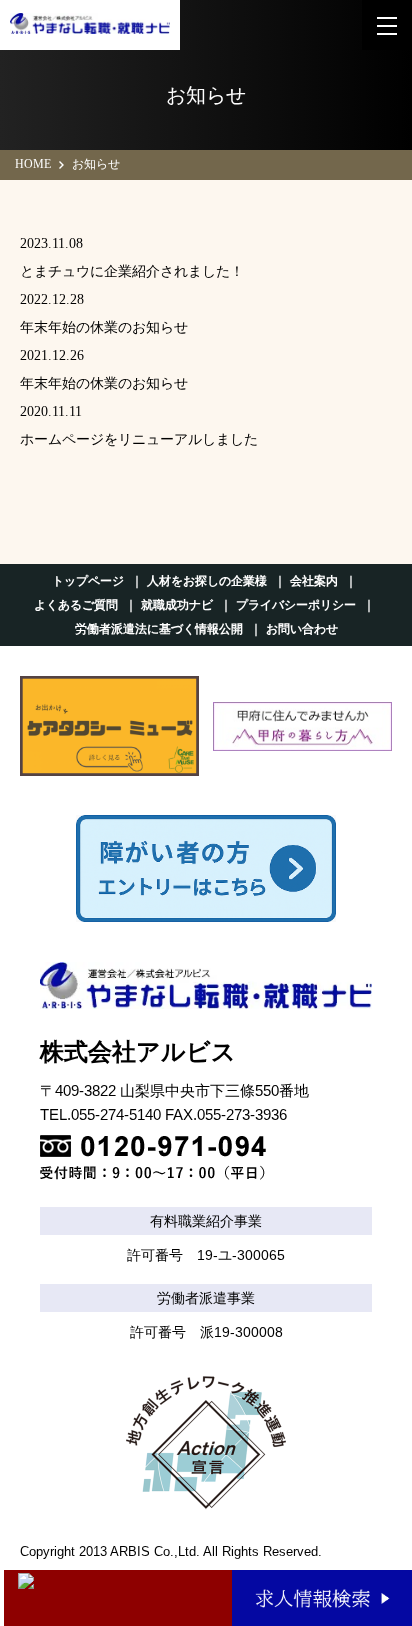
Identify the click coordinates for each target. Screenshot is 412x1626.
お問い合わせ (302, 629)
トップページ (88, 581)
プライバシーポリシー (296, 605)
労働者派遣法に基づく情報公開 (159, 629)
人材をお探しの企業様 (207, 581)
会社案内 (314, 581)
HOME (33, 164)
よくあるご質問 (76, 605)
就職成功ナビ (177, 605)
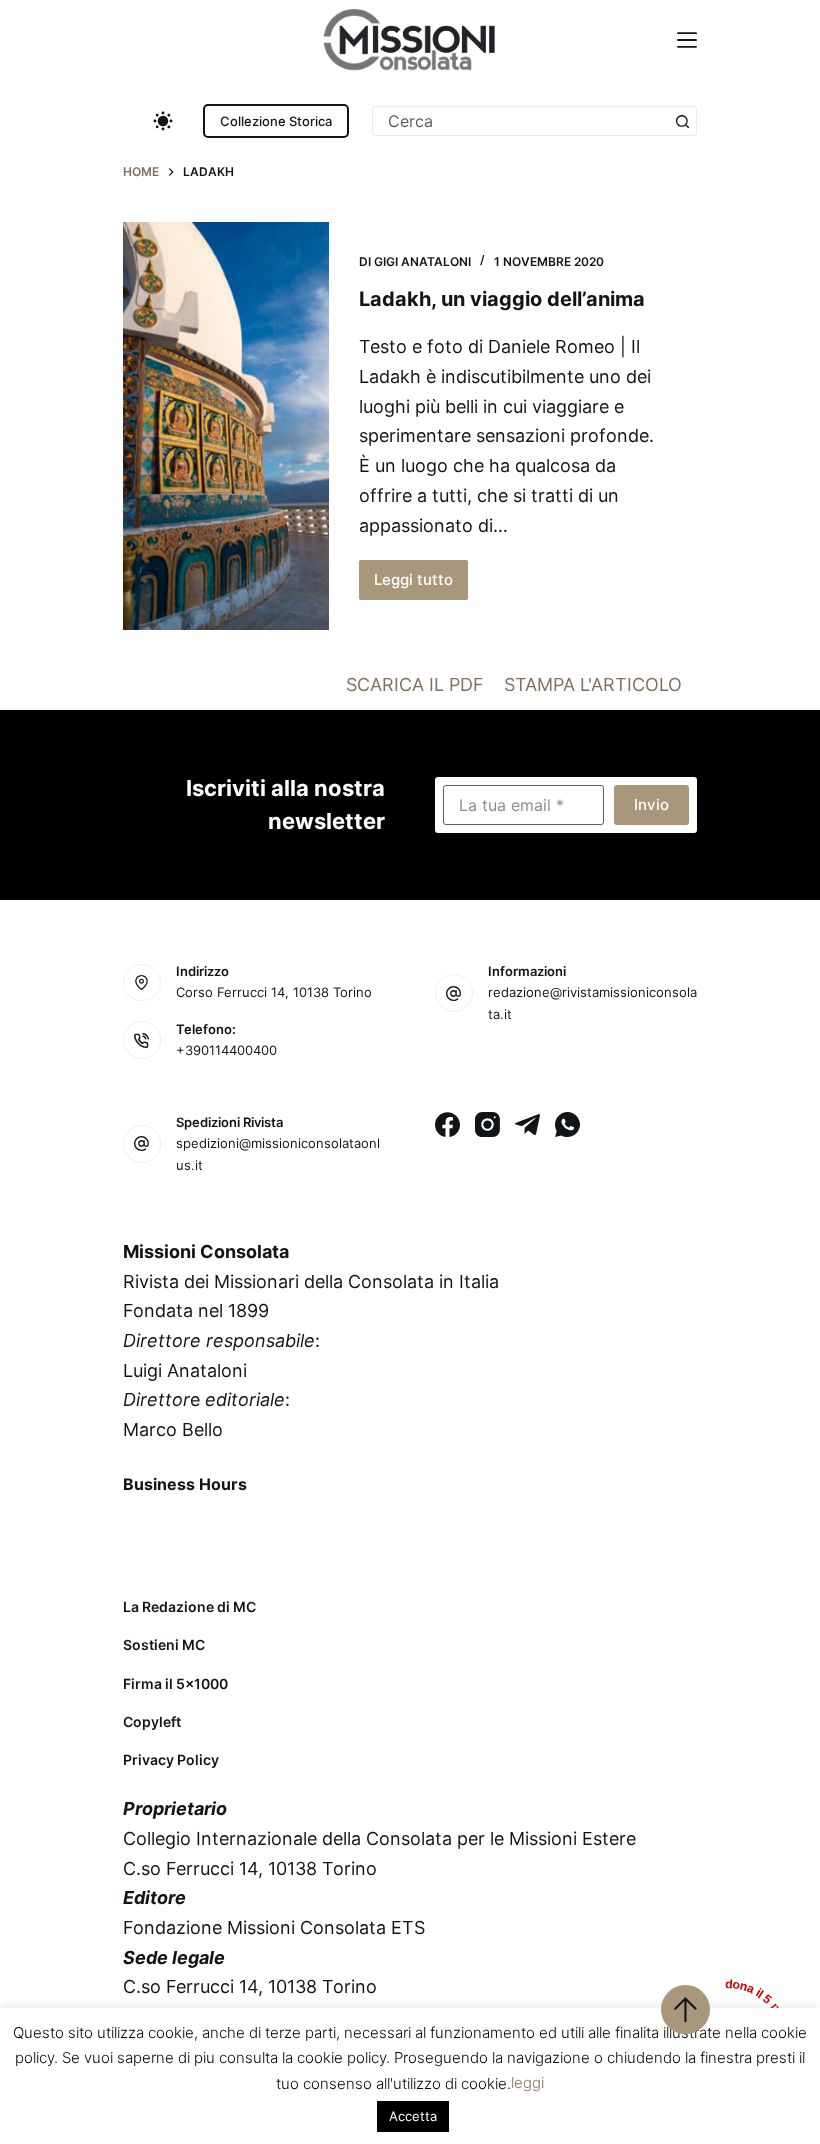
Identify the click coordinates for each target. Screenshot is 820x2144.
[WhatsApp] (567, 1124)
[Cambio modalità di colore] (163, 121)
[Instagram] (487, 1124)
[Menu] (687, 40)
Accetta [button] (413, 2116)
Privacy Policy (171, 1759)
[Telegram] (527, 1124)
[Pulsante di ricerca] (682, 121)
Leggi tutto (421, 585)
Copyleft (152, 1721)
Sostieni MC (164, 1644)
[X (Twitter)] (195, 1530)
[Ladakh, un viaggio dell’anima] (226, 426)
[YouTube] (300, 1530)
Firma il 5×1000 (175, 1683)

****

Counting the lines above that hold "click", reply with the number and no other words.

▸ **Expected output**
2